With Chloe it can be explained if she grew up under the same roof as a domineering but distant father. Hattie requires a great deal more in the way of mental gymnastics.
If you don't agree with my take then more power to you. But as author and critic I feel burdened to attach Meta-Chloe and Meta-Hattie to their respective characters because they're ultimately trapped in Tim LaHaye's hellish world.
That, too, is why Kate is who she is. She serves as counterpoint, a creature from another universe where girls are allowed to grow up to be women and both are allowed to choose their own path. It's why Meta-Hattie still longs for her in the middle of the night.
And again, absolutely fabulous! But I was just wondering: didn't Hattie seem more like a sex addict in the books (specifically The Rapture) when they talk about her having affairs with men? I like where you've gone with this series, but I'd love to see you develop on Chloe and "Johnny" (in that first story) or Hattie and one of her player studs. Might be interesting... just thinking. Might reveal more of Hattie trying to feel secure and safe, and then relating back to her being a closet lesbian. nice job. I do love it.
Thank you for your kind words.
But I doubt I'm going to do any more of these. I don't consider myself a fanfic or a slash writer by any stretch of the imagination. I approached this with a bit of trepidation and more as a thought exercise and found that I don't like trying to write another author's characters, even if the other author pretty much sucks. That's why the second piece was pretty much entirely about Kate.
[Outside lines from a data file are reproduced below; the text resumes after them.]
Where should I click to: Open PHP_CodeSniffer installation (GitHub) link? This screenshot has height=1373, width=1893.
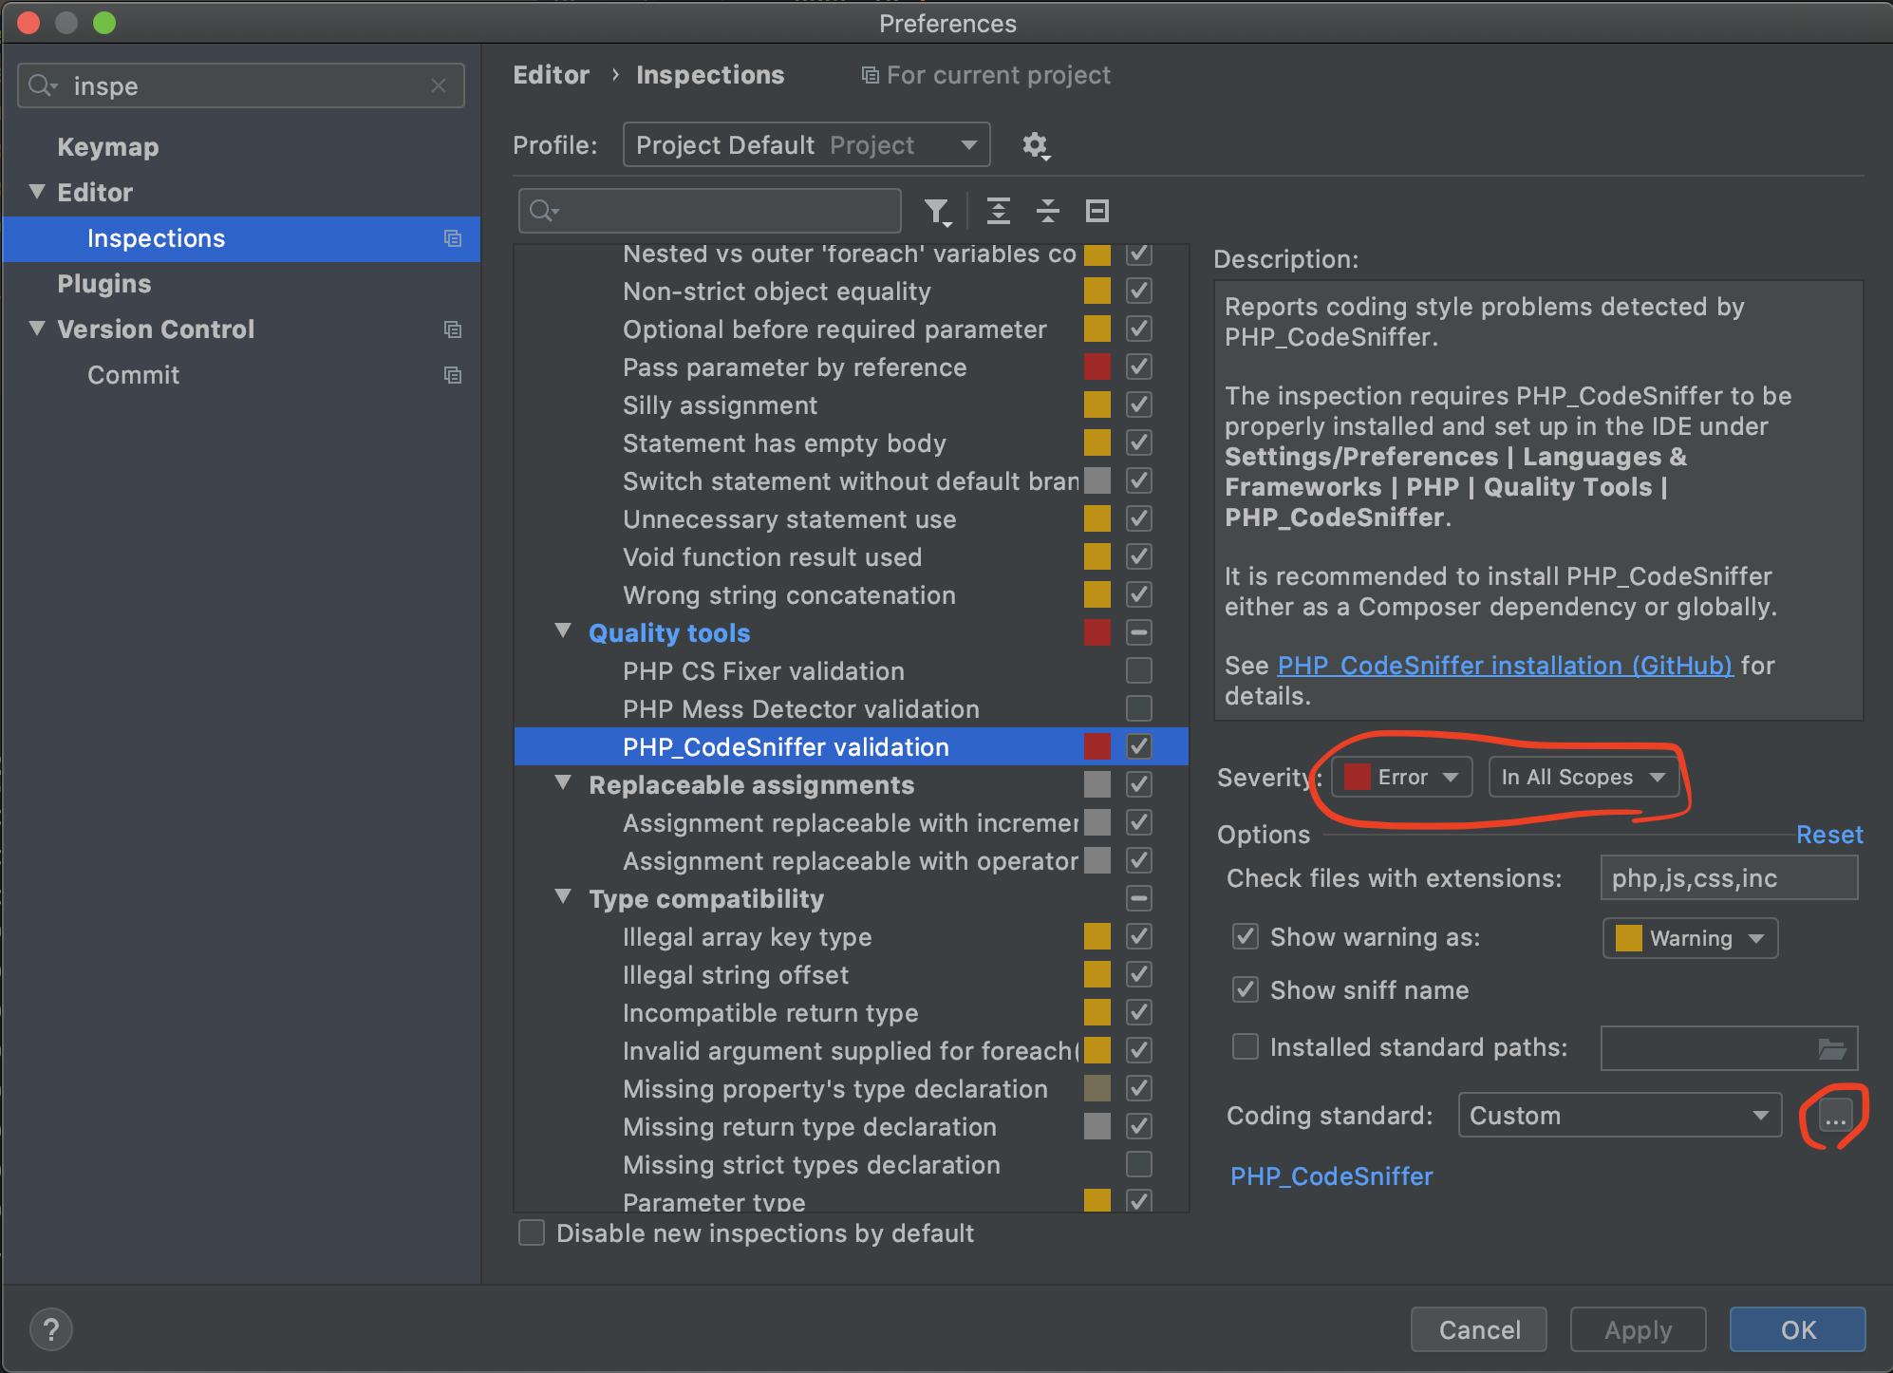point(1505,665)
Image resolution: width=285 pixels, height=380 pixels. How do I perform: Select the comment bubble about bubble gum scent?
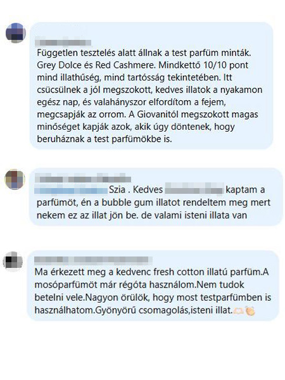156,197
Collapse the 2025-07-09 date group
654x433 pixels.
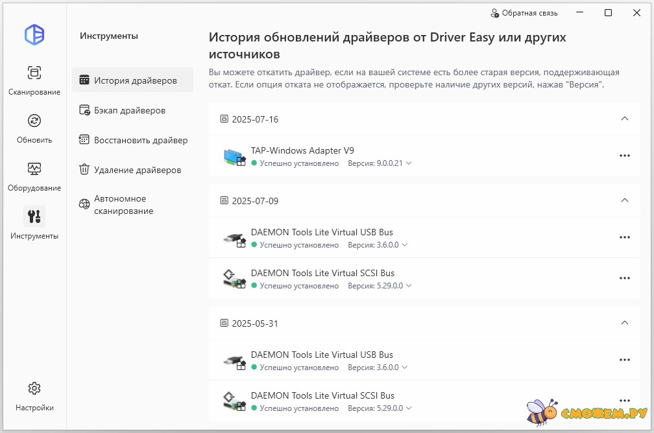pos(624,200)
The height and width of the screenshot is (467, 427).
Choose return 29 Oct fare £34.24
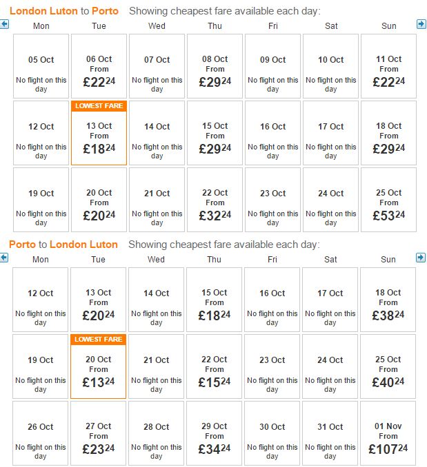[x=214, y=433]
Also, I couldn't begin to answer your questions about Hattie in The Rapture, as I've never read it.
But don't let me stop you from writing your own take on it. Maybe you'll like the work better than I do...
Oh, don't begin to get me wrong. The story was fabulous. I loved it. And I completely agree with you on the difficulties of writing another author's character. That's why it's so much easier to read them than write them. You did a fabulous job, yet again. Best of luck in your future blogging/writing.
Why was Kate mad at Hattie? What am I missing here?
Kate is mad because Hattie loves Rayford now and kind of feels betrayed (am I on the right track, Geds?). Oh, and I was wondering, were you considering ever writing any more of these? Like maybe about Kate? She's so interesting and I was just wondering. I still enjoy reading these- they never get old.